(Collected data entries)
┌────────

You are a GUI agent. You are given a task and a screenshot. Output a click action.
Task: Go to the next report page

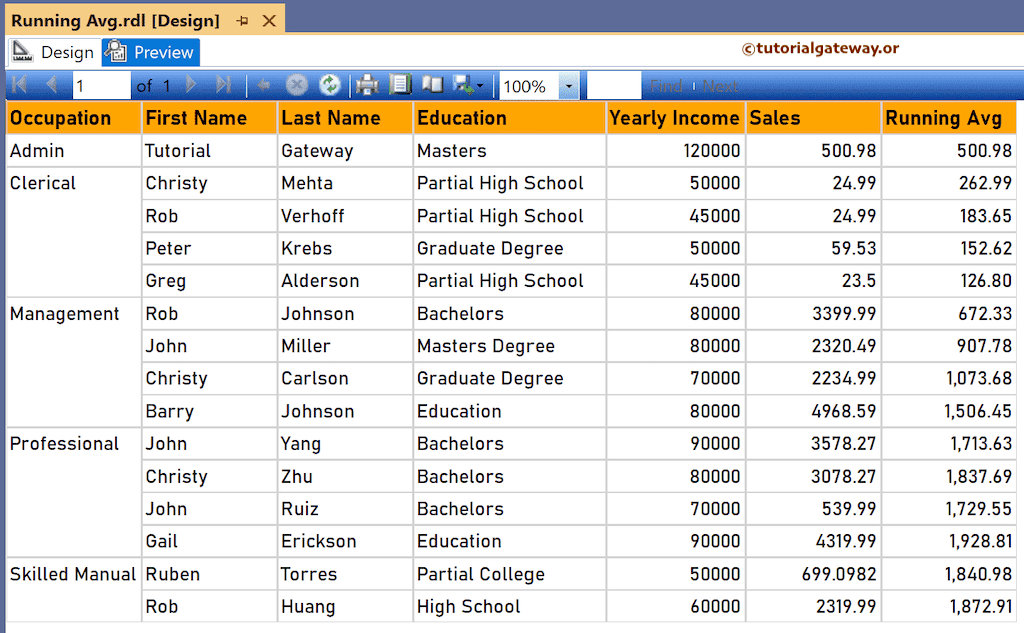(190, 84)
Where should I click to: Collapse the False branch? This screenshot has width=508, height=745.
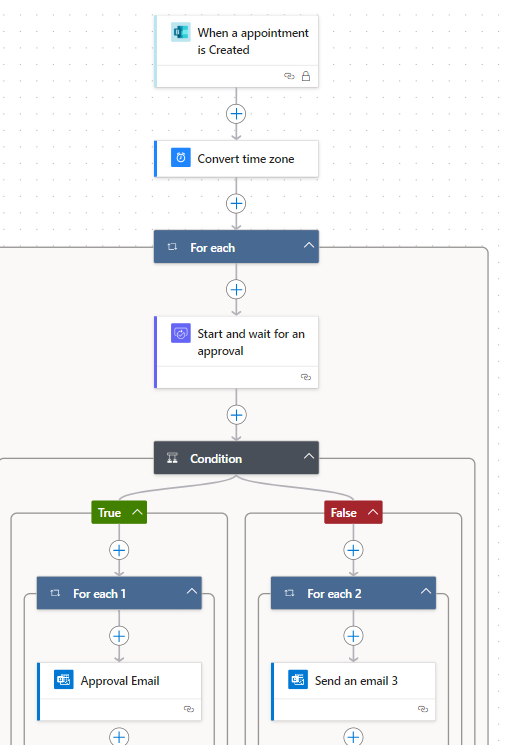point(373,512)
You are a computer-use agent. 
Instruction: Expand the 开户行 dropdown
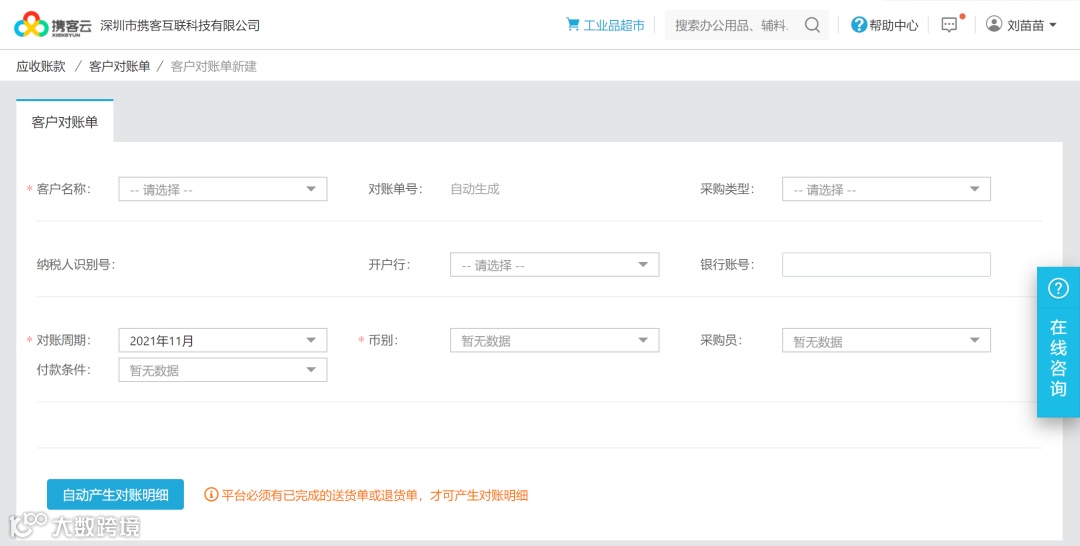tap(554, 265)
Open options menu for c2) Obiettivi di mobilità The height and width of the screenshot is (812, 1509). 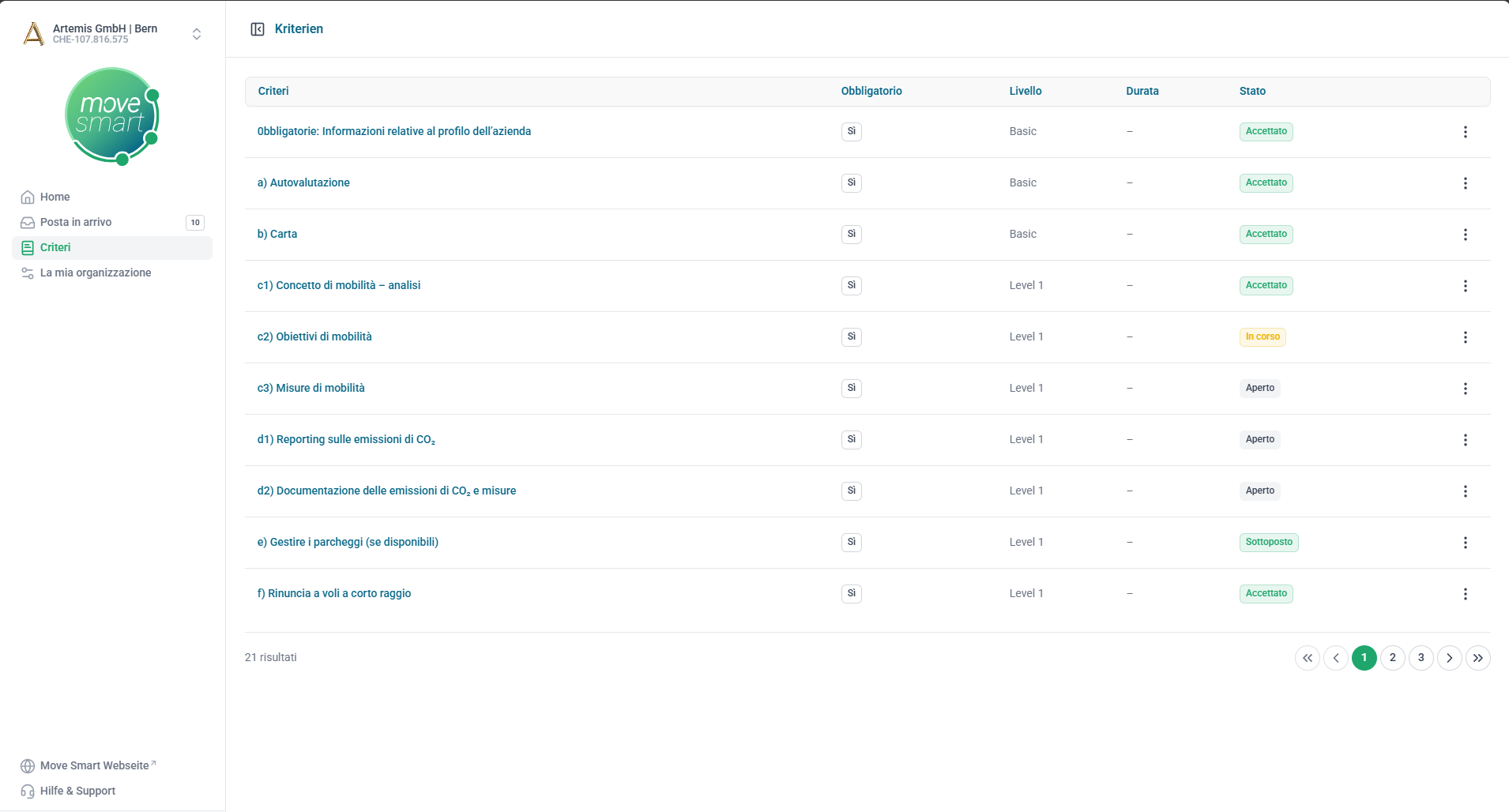click(x=1465, y=337)
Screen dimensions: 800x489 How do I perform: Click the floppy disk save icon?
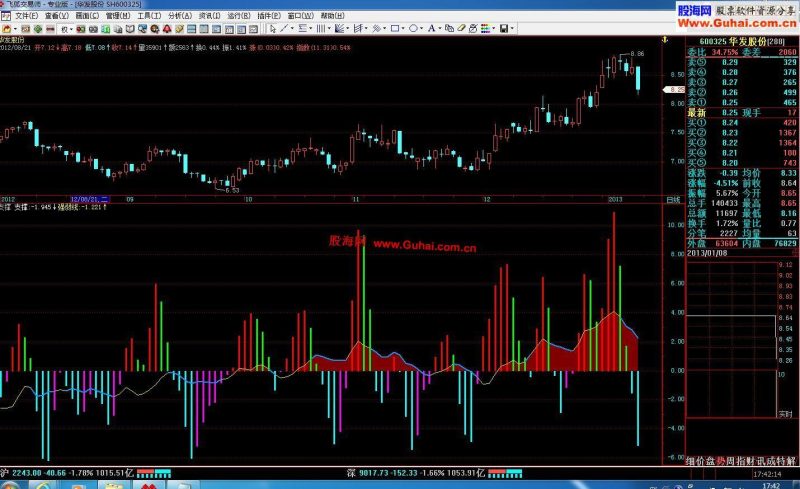click(504, 29)
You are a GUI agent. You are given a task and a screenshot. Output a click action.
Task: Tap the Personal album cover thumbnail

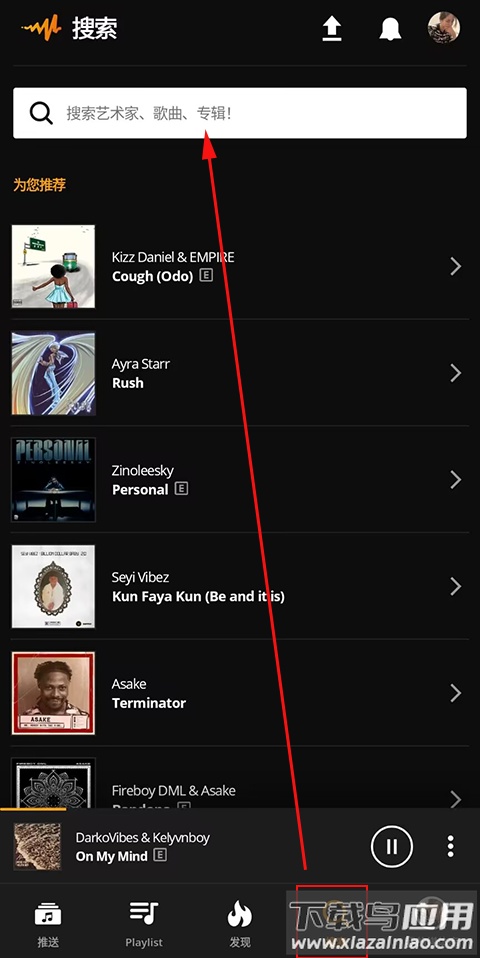click(x=53, y=480)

└────────

__REQUIREMENT__. Retype only the lines above from the one with "Screen dimensions: 800x489" through the last, both ends included, keeping every picture out of the copy.

__SOLUTION TO THIS TASK__.
Screen dimensions: 800x489 How do I perform: Click the floppy disk save icon?
click(504, 29)
You are a GUI agent. You are given a task and a screenshot. Output a click action.
Task: Tap the Personal album cover thumbnail

click(x=53, y=480)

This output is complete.